Denmark Vesey, a formerly enslaved man who bought his freedom after winning the lottery, tried to organize a slave rebellion in Charleston, S.C., in 1822, making plans to execute white enslavers and sail to freedom in Haiti. But Charleston authorities halted the insurrection and hanged Vesey, along with nearly three dozen others.
Now Charleston is celebrating Vesey’s legacy with several days of events to commemorate the bicentenary of the attempted uprising, and to teach more people about his story.
“A question of ‘Why have we never heard these stories before?’ is probably one of the best outcomes that can happen,” said Tonya Matthews, the president of the new International African American Museum, which is set to open next year. “And the second best outcome is folks wondering how they can learn more.”
The museum is joining the Emanuel African Methodist Episcopal Church and the Charleston Gaillard Center to mark the anniversary.
The commemorations, which began Thursday, will include panel discussions and a variety of performances, including by the singer Anthony Hamilton, the Charleston Symphony, the Lowcountry Voices choir and the comedian D.L. Hughley.
Broader recognition of Vesey has been a long time coming. A monument in his honor was placed in Hampton Park in 2014 after facing decades of opposition. It was vandalized in 2021, and was restored this year.
“The past, it’s not even over, because the past and the present are intimately connected,” said Bernard E. Powers, a retired history professor at the College of Charleston.
Emanuel, a storied church that was founded in 1818, played an active role in the history it is now helping to commemorate. Vesey was an active member of the congregation. After his planned uprising failed, the original church was destroyed by angry whites. Construction of the current building of the church, which is known affectionately as Mother Emanuel, began in 1891.
Emanuel was the scene of a racist massacre in 2015, when a white supremacist gunman opened fire during a Wednesday night Bible service, killing nine worshipers. The gunman was sentenced to death in 2017. The church, now more than 200 years old, has persevered.
“We never stopped Bible study,” said Lee Bennett Jr., the church historian, who has been a member of the church since the 1950s. “We never stopped Sunday service. So the church’s history, people have to understand as Dr. Powers was saying, is rich in hope and resilience. And Denmark Vesey was certainly a part of that from the beginning, exhibiting those same type of attributes.”
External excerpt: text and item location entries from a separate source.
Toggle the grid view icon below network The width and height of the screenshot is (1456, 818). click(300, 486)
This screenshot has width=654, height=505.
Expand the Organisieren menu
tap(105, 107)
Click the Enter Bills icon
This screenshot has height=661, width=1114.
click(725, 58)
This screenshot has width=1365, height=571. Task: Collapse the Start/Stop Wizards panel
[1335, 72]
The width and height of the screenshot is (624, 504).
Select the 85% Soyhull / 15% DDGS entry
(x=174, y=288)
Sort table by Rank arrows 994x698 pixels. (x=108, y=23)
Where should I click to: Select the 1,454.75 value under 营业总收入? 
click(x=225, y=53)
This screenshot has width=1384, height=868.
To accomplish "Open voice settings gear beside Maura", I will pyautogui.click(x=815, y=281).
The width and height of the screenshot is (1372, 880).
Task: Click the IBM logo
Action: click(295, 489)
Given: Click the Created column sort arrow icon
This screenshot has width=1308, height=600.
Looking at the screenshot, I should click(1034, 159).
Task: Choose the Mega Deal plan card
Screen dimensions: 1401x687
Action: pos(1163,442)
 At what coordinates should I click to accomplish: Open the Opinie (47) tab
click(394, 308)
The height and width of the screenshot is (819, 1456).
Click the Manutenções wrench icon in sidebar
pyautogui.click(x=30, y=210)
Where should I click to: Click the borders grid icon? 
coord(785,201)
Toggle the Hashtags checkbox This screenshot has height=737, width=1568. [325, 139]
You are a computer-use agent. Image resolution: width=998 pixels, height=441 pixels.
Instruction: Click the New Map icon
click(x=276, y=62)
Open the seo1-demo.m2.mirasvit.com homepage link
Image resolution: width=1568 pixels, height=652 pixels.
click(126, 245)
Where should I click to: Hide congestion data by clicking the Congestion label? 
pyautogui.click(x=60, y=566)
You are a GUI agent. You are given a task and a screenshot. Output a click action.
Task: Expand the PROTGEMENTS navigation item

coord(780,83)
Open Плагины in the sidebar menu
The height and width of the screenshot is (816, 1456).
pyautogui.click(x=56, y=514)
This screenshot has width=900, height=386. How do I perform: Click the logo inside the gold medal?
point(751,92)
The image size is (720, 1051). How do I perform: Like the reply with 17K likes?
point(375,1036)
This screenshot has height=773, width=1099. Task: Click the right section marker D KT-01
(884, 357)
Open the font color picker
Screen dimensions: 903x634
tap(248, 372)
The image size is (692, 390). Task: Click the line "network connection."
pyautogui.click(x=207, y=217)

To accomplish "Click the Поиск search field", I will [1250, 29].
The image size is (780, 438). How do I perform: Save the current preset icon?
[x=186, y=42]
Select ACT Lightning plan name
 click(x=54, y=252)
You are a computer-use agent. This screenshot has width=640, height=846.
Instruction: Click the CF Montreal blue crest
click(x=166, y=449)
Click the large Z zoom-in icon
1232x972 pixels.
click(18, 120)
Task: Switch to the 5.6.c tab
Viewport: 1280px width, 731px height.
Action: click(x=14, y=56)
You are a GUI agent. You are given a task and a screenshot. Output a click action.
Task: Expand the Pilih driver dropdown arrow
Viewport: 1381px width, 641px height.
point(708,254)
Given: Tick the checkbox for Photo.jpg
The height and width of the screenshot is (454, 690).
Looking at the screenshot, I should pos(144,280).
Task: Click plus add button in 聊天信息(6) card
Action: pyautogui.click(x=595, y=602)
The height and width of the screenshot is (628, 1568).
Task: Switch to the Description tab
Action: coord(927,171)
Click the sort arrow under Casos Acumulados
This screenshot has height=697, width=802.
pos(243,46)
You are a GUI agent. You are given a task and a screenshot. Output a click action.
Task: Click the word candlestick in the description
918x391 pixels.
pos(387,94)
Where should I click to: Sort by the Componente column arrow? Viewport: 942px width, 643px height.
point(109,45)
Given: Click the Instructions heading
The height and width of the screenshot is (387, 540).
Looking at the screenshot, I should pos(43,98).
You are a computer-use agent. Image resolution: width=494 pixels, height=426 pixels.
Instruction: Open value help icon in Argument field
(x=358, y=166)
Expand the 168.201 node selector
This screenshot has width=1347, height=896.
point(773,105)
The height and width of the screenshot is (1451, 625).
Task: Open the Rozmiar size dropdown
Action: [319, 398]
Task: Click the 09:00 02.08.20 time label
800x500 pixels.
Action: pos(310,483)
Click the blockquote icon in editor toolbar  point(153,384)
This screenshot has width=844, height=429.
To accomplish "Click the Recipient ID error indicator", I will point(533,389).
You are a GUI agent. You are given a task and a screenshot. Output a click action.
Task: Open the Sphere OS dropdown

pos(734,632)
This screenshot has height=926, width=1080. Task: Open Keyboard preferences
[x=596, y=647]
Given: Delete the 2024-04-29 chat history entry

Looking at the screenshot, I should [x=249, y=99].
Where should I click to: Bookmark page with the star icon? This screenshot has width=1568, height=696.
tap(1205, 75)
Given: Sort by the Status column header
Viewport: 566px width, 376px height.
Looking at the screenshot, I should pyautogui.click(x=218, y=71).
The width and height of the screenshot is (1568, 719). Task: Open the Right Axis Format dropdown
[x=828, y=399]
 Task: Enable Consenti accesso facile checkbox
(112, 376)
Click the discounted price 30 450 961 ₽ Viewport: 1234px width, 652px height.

Lissa Frenkel, the chief executive officer of the Charleston Gaillard Center, said the center recorded its panel discussion on Vesey and will offer it as a resource to Charleston schools, paired with a curriculum guide.
“I think Charleston is an interesting place because it has this very difficult history with slavery,” Frenkel said. “I think speaking about some of these issues more openly in the community can only lead to healing.”